» SOURCE TEXT
William Hamilton (1805-1865) was a brilliant Irish physicist, astronomer and mathematician who was appointed professor of astronomy at Dublin when he was barely 22 years old. He developed the Hamiltonian mechanics formalism of classical mechanics which now plays a pivotal role in modern classical and quantum mechanics. He opened an entirely new world beyond the developments of Lagrange. Whereas the Lagrange equations of motion are complicated second-order differential equations, Hamilton succeeded in transforming them into a set of first-order differential equations with twice as many variables that consider momenta and their conjugate positions as independent variables. The differential equations of Hamilton are linear, have separated derivatives, and represent the simplest and most desirable form possible for differential equations to be used in a variational approach. Hence the name “canonical variables” given by Jacobi. Hamilton exploited the d’Alembert principle to give the first exact formulation of the principle of least action which underlies the variational principles used in analytical mechanics. The form derived by Euler and Lagrange employed the principle in a way that applies only for conservative (scleronomic) cases. A significant discovery of Hamilton is his realization that classical mechanics and geometrical optics can be handled from one unified viewpoint. In both cases he uses a “characteristic” function that has the property that, by mere differentiation, the path of the body, or light ray, can be determined by the same partial differential equations. This solution is equivalent to the solution of the equations of motion.

Carl Gustave Jacob Jacobi (1804-1851), a Prussian mathematician and contemporary of Hamilton, made significant developments in Hamiltonian mechanics. He immediately recognized the extraordinary importance of the Hamiltonian formulation of mechanics. Jacobi developed canonical transformation theory and showed that the function, used by Hamilton, is only one special case of functions that generate suitable canonical transformations. He proved that any complete solution of the partial differential equation, without the specific boundary conditions applied by Hamilton, is sufficient for the complete integration of the equations of motion. This greatly extends the usefulness of Hamilton’s partial differential equations. In 1843 Jacobi developed both the Poisson brackets, and the Hamilton-Jacobi, formulations of Hamiltonian mechanics. The latter gives a single, first-order partial differential equation for the action function in terms of the $$n$$ generalized coordinates which greatly simplifies solution of the equations of motion. He also derived a principle of least action for time-independent cases that had been studied by Euler and Lagrange. Jacobi developed a superior approach to the variational integral that, by eliminating time from the integral, determined the path without saying anything about how the motion occurs in time.

» STORED DATA
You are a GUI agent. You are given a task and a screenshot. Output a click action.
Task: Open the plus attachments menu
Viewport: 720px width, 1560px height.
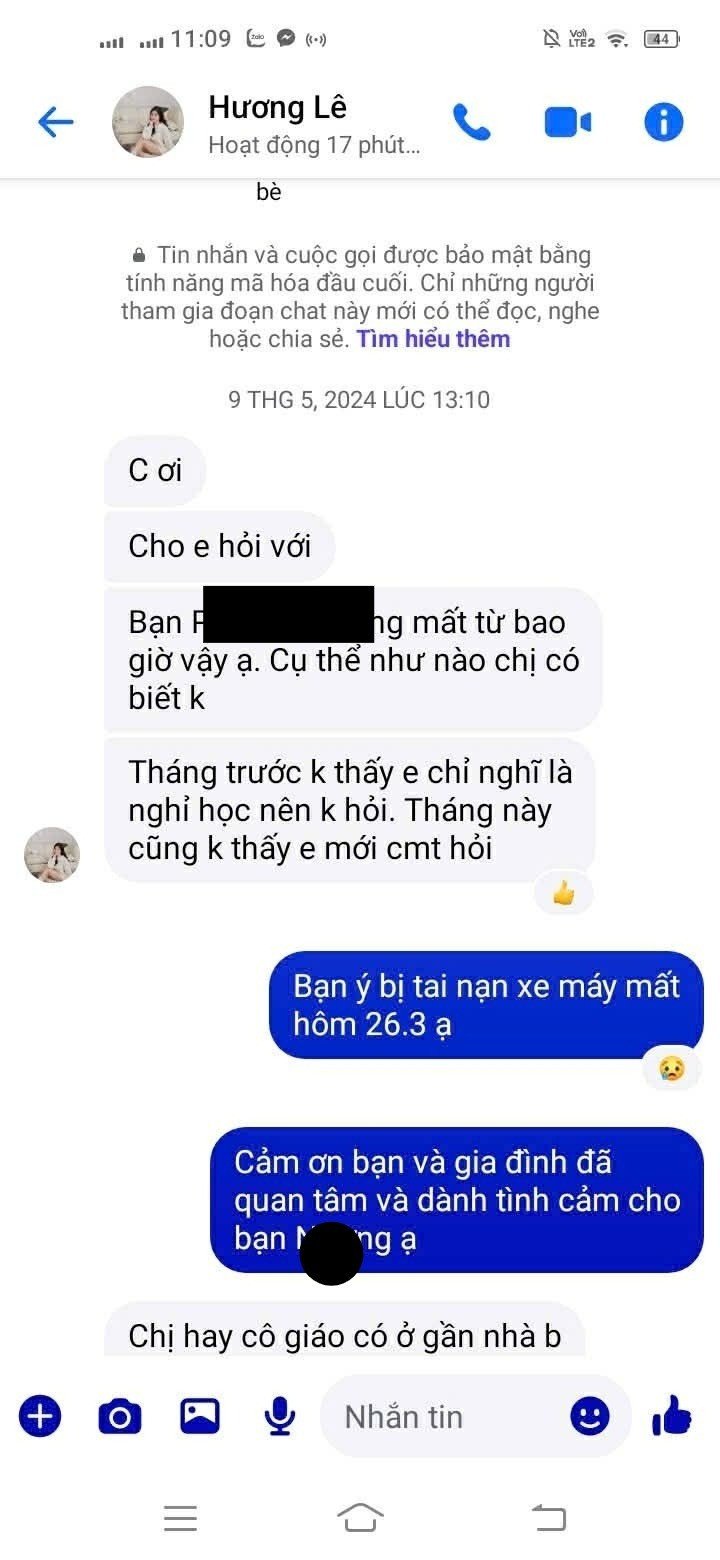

» DIRECTIONS
1. In the passage on Hamilton and Jacobi, what things does it say Jacobi "developed"? List every one.
2. For each statement, say yes or no to whether it agrees with the passage on Hamilton and Jacobi, and quote the words that decide it.
(a) Hamilton was made professor of astronomy at Dublin at about age 22.
(b) The form of the least-action principle derived by Euler and Lagrange works for nonconservative cases too.
(c) Jacobi developed the Poisson brackets formulation in 1843.
Use only the passage on Hamilton and Jacobi, not the material.

» TASK RESULTS
1.
- Canonical transformation theory
- The Poisson brackets formulation of Hamiltonian mechanics
- The Hamilton-Jacobi formulation of Hamiltonian mechanics
- A superior approach to the variational integral

2.
(a) Yes: "appointed professor of astronomy at Dublin when he was barely 22 years old"
(b) No: "employed the principle in a way that applies only for conservative (scleronomic) cases"
(c) Yes: "In 1843 Jacobi developed both the Poisson brackets, and the Hamilton-Jacobi, formulations of Hamiltonian mechanics"